フリースクールなどにも同じことは言えるだろう。子どもたちがフリースクールを出たあと、どういう道に進むかと言えば、かならずしも明るい道ばかりではない。当然のことながら、たいへんな思いをしている人たちは数多くいるし、私自身の実感としても、むしろたいへんな思いをしている人のほうが多いように感じる。しかし、フリースクールや不登校の運動のなかでは、フリースクール(あるいは不登校)その後の現実を直視するのではなく、成功している人の例を示すことで、「学校に行かなくても大丈夫」というストーリーをつむいできたところがある。

そういう語り方に対する批判は、貴戸理恵さんや常野雄次郎さんから、つとになされてきたのだが(『不登校、選んだわけじゃないんだぜ』理論社2005など)、まともな議論にはなってこなかった。それでも、たとえば2016年から2018年にかけて全国不登校新聞社において実施した「不登校50年証言プロジェクト」などでは、これまできちんと向き合えてなかった問題に踏み込んだインタビュー記事を残すことができたように思っているのだが、やはり、なかなか「見たいものだけを見る」意識は変えることができていないように思う。


●不都合な事実と向き合う作法を

不登校新聞で私が手がけた記事には、不登校その後に苛酷な状況を生きてきた人のインタビューもいくつかあったのだが、編集部のひとりから「読者が不安になるから困る。読者のニーズに合っていない。この記事が購読部数の拡大に寄与するのか」などと言われたこともあった。

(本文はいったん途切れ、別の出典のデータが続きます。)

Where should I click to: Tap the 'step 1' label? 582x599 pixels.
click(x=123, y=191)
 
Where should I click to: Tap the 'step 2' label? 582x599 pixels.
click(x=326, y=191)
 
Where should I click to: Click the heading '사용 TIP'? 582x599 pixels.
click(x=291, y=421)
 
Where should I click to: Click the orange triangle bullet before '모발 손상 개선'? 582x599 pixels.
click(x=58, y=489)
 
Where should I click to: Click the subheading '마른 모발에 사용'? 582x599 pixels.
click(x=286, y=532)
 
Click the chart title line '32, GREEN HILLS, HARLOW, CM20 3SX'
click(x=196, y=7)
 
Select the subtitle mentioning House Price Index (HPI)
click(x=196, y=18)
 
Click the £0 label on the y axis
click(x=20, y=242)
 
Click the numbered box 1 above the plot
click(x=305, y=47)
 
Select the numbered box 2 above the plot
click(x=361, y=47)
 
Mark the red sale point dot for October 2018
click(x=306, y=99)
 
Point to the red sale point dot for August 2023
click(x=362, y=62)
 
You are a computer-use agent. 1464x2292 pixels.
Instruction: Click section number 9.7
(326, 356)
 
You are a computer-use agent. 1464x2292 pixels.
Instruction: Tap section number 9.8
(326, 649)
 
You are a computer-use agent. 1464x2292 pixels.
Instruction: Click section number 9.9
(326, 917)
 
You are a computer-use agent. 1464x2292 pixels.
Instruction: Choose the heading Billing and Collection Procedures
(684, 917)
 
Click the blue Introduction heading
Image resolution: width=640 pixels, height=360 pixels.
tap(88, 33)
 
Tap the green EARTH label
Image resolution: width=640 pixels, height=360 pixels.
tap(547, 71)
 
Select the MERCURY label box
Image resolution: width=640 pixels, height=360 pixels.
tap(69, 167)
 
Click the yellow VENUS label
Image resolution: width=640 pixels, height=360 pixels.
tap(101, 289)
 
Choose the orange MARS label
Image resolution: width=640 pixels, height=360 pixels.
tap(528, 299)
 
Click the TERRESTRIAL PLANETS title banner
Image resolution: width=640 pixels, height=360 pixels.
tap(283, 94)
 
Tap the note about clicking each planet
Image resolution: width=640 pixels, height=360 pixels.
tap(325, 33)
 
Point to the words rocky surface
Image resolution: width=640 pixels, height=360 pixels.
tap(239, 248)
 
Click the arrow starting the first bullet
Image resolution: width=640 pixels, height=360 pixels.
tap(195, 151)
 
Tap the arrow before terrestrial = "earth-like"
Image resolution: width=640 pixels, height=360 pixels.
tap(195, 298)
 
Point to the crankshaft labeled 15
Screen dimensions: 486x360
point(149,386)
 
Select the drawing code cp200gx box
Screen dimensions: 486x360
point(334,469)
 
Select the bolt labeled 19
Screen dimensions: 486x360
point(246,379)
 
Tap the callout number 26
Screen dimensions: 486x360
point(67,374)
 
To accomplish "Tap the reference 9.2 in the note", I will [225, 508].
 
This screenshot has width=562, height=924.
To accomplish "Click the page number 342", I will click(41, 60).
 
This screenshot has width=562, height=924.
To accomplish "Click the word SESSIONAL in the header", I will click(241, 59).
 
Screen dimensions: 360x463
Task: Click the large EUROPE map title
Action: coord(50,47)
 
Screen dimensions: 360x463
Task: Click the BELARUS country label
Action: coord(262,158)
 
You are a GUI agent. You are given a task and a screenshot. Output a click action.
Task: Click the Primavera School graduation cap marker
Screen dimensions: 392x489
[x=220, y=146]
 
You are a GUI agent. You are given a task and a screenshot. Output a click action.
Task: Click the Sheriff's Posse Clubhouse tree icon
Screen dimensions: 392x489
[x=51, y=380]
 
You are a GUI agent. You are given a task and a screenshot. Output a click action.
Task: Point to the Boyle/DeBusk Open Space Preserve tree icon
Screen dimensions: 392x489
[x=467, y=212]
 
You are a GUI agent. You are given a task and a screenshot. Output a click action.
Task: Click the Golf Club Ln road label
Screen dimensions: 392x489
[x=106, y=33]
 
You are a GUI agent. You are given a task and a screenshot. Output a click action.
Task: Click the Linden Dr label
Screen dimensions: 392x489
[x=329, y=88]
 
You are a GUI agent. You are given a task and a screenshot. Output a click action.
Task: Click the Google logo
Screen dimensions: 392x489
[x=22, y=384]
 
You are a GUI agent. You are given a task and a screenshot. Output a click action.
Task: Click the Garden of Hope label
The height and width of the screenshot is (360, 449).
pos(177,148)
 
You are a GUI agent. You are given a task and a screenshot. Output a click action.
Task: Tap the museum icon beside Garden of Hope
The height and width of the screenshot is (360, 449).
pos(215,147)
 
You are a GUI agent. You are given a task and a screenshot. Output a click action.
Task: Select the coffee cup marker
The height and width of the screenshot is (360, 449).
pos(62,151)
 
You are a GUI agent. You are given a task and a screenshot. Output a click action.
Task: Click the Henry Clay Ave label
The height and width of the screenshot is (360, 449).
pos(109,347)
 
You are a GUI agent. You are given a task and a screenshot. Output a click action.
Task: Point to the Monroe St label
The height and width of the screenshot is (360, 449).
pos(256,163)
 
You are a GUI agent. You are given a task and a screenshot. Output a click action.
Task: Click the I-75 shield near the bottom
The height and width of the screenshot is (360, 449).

不登校新聞は、2012年に休刊危機を迎えたころから、マーケティングを重視し、読者ニーズに応えることを徹底するようになった。もちろん、読者の声をきちんと聴くことは重要で、それは私が編集長をしていたころには足りていなかったことでもあって、現編集部は、そうした努力によって紙面を充実させ、部数を回復させてきた。それは正当に評価されるべきことだろう。しかし、その一方で、読者を「お客さま」と呼ぶようになり、その「顧客ニーズ」はネットでの閲覧数で測定され、評価されるようになった。それが「エビデンス」だというのだ。閲覧数の多い記事とは、つまりは「見たいもの」を見せる記事ということだろう。しかし、そういう編集スタンスでは、見たくない現実に向き合うことは難しくなってしまっているようにも思える。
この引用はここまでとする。